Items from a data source
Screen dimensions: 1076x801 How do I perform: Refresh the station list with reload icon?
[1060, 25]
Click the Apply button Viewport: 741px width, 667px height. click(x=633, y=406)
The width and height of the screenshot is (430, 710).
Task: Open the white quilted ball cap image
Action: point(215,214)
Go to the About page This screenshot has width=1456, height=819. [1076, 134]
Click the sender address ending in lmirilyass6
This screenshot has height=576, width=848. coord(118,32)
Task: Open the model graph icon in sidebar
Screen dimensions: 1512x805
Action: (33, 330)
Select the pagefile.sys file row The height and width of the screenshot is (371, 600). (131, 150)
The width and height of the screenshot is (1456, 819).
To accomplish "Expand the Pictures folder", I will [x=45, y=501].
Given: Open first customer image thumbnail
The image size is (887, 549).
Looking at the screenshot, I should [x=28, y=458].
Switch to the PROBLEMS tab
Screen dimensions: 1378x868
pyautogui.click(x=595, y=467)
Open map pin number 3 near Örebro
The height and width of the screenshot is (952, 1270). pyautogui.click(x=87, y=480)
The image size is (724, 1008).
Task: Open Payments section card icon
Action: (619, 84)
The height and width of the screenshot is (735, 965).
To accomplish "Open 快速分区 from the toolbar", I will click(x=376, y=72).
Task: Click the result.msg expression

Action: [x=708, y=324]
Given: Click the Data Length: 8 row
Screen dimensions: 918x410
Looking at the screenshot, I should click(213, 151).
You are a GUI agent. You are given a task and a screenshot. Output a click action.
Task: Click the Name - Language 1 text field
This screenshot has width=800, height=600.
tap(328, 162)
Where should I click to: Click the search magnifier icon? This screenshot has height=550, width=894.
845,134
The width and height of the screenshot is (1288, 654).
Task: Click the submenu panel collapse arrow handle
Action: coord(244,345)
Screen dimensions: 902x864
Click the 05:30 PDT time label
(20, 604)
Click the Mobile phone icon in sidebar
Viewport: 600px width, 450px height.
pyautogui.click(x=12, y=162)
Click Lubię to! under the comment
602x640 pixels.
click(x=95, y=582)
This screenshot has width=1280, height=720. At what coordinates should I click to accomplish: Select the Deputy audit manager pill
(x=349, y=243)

• [WHAT IS EXPECTED] Lay out every line of the items above as a Markdown table with the columns Row and Line, numbering the rows in order and leaving out blank lines.

• [COMPLETED TASK]
| Row | Line |
|---|---|
| 1 | Screen dimensions: 1076x801 How do I perform: Refresh the station list with reload icon? |
| 2 | [1060, 25] |
| 3 | Click the Apply button Viewport: 741px width, 667px height. click(x=633, y=406) |
| 4 | The width and height of the screenshot is (430, 710). |
| 5 | Task: Open the white quilted ball cap image |
| 6 | Action: point(215,214) |
| 7 | Go to the About page This screenshot has width=1456, height=819. [1076, 134] |
| 8 | Click the sender address ending in lmirilyass6 |
| 9 | This screenshot has height=576, width=848. coord(118,32) |
| 10 | Task: Open the model graph icon in sidebar |
| 11 | Screen dimensions: 1512x805 |
| 12 | Action: (33, 330) |
| 13 | Select the pagefile.sys file row The height and width of the screenshot is (371, 600). (131, 150) |
| 14 | The width and height of the screenshot is (1456, 819). |
| 15 | To accomplish "Expand the Pictures folder", I will [x=45, y=501]. |
| 16 | Given: Open first customer image thumbnail |
| 17 | The image size is (887, 549). |
| 18 | Looking at the screenshot, I should [x=28, y=458]. |
| 19 | Switch to the PROBLEMS tab |
| 20 | Screen dimensions: 1378x868 |
| 21 | pyautogui.click(x=595, y=467) |
| 22 | Open map pin number 3 near Örebro |
| 23 | The height and width of the screenshot is (952, 1270). pyautogui.click(x=87, y=480) |
| 24 | The image size is (724, 1008). |
| 25 | Task: Open Payments section card icon |
| 26 | Action: (619, 84) |
| 27 | The height and width of the screenshot is (735, 965). |
| 28 | To accomplish "Open 快速分区 from the toolbar", I will click(x=376, y=72). |
| 29 | Task: Click the result.msg expression |
| 30 | Action: [x=708, y=324] |
| 31 | Given: Click the Data Length: 8 row |
| 32 | Screen dimensions: 918x410 |
| 33 | Looking at the screenshot, I should click(213, 151). |
| 34 | You are a GUI agent. You are given a task and a screenshot. Output a click action. |
| 35 | Task: Click the Name - Language 1 text field |
| 36 | This screenshot has width=800, height=600. |
| 37 | tap(328, 162) |
| 38 | Where should I click to: Click the search magnifier icon? This screenshot has height=550, width=894. |
| 39 | 845,134 |
| 40 | The width and height of the screenshot is (1288, 654). |
| 41 | Task: Click the submenu panel collapse arrow handle |
| 42 | Action: coord(244,345) |
| 43 | Screen dimensions: 902x864 |
| 44 | Click the 05:30 PDT time label |
| 45 | (20, 604) |
| 46 | Click the Mobile phone icon in sidebar |
| 47 | Viewport: 600px width, 450px height. |
| 48 | pyautogui.click(x=12, y=162) |
| 49 | Click Lubię to! under the comment |
| 50 | 602x640 pixels. |
| 51 | click(x=95, y=582) |
| 52 | This screenshot has width=1280, height=720. At what coordinates should I click to accomplish: Select the Deputy audit manager pill |
| 53 | (x=349, y=243) |